Ulundi is trained by British conditioner Paul Webber, born and raised in Banbury, Oxfordshire. Although Webber still lives in the house where he was raised, he has traveled all over the world, and came to the Arlington Million in 1984 as an assistant to trainer Jeremy Hindley to saddle Muscatite, who finished 11th that year. Webber celebrated his 44th birthday Tuesday while en route to the United States by air.
"We really liked his last race," said Webber, speaking of Ulundi's recent test on the flat. "He was running against some very good horses in that race, it was his first start of the year, and he was carrying top weight of 133 pounds.
"This horse runs well fresh," said Webber. "We had him spotted in a race in Dubai in February, but he developed a suspensory problem about that time so he didn't run. We had been pointing him toward the Arlington Million for some time, but we weren't coming here without at least one race in him and we were pleased with his performance.
"We had him scheduled for a race at Sandown in the beginning of July," said Webber, "but the ground was a bit too soft that day so we didn't go in there. It may have been a blessing in disguise, because he does so well off a layoff, and he's a fresh horse now.
"Ulundi will be pointed for a career on the flat from now on," said Webber, a former steeplechase jockey. "I used to sell a lot of my jumpers to (American-based trainer) Jonathan Sheppard, but he's not having this one. This horse would have been a very good one (jumper), but the horse needs firm ground, and the weather in Europe has been very wet, so it's unlikely he'd get his condition very often.

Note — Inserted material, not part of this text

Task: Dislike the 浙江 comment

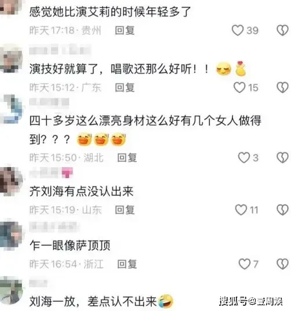Action: [x=282, y=264]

We're going to point for one more race, the Champion Hurdle at Cheltenham, for him, and then he'll go strictly on the flat.

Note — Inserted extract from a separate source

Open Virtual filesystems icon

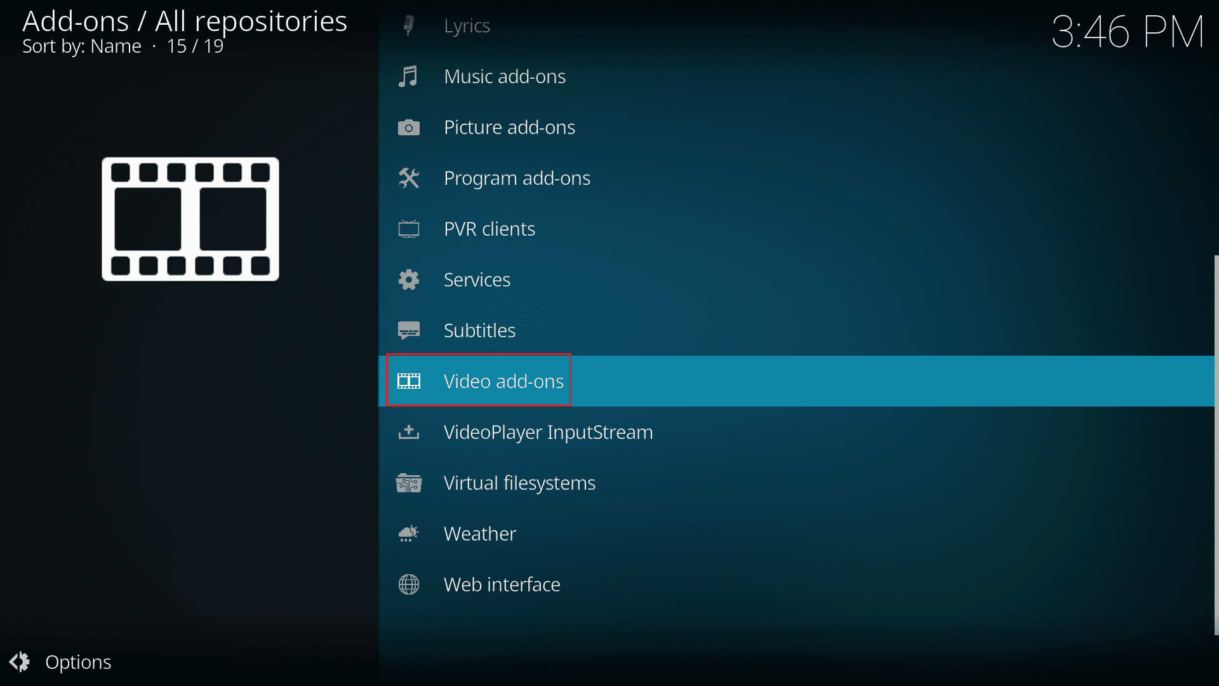(410, 483)
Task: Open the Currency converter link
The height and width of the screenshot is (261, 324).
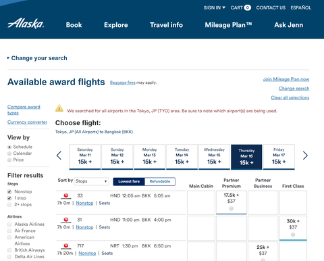Action: coord(27,122)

"We'll try and send him out on the grass to breeze Thursday," said Webber. "On Friday, we'll give him a canter over the main track, and then, we may have jockey Richard Hughes sit on him for a little hack Saturday morning."
Frau Carde Ostermann-Richter's Paolini, the early favorite among European starters in the 2002 Arlington Million, finished an uncharacteristic eighth, beaten almost 17 lengths, in his last trip to the post in the Group I Prince of Wales's Stakes June 19 during the Royal Ascot meeting.
However, Austrian jockey Andreas Suborics, who rode Stiftung Gestut Fahrhof's Silvano to victory in the Arlington Million last year, and will be aboard Paolini Saturday in an attempt to become the first jockey to win back-to-back Arlington Millions, discounts that last race.
"We had a terrible trip," said Suborics of Paolini's run in the Prince of Wales's Stakes. "We got caught up on the rail, were forced to check and got shuffled back in a matter of seconds.
"If that hadn't happened, I think we should have been second that day," said Suborics. "I was very disappointed. It was just one of those things. Ignore that race."
Mike Watchmaker and Alan Shuback, two authors who penned chapters in Daily Racing Form's popular handicapping book "Bet With The Best," will conduct a free seminar and book signing this Saturday at Arlington Park's Starting Gate Theater, located on the track's second floor, beginning at 10:30 a.m.
During the seminar, Watchmaker and Shuback will convey handicapping strategies and discuss that day's powerful International Festival of Racing card, which includes the Grade I Arlington Million, Beverly D. and Secretariat Stakes. In addition, fans can sign up to win one of four $50 wagering vouchers that will be drawn at the conclusion of the seminar.
Watchmaker is Daily Racing Form's national handicapper and Shuback is European racing writer for DRF. Both will remain for a book signing following the seminar.
Bet With The Best, which contains nine chapters of betting strategies and philosophies from nine renowned Thoroughbred handicappers, is the first book in over a decade to provide the reader with contemporary strategies to compete in today's racing and wagering environment.
Recently retired Hall of Fame jockey Chris McCarron and European riding great Pat Eddery will be guests on a special "International Breakfast At Arlington" program Friday from 7:30 - 9:30 a.m. Arlington Park television personality Christine Gabriel and Arlington Park announcer John G. Dooley will host the breakfast program.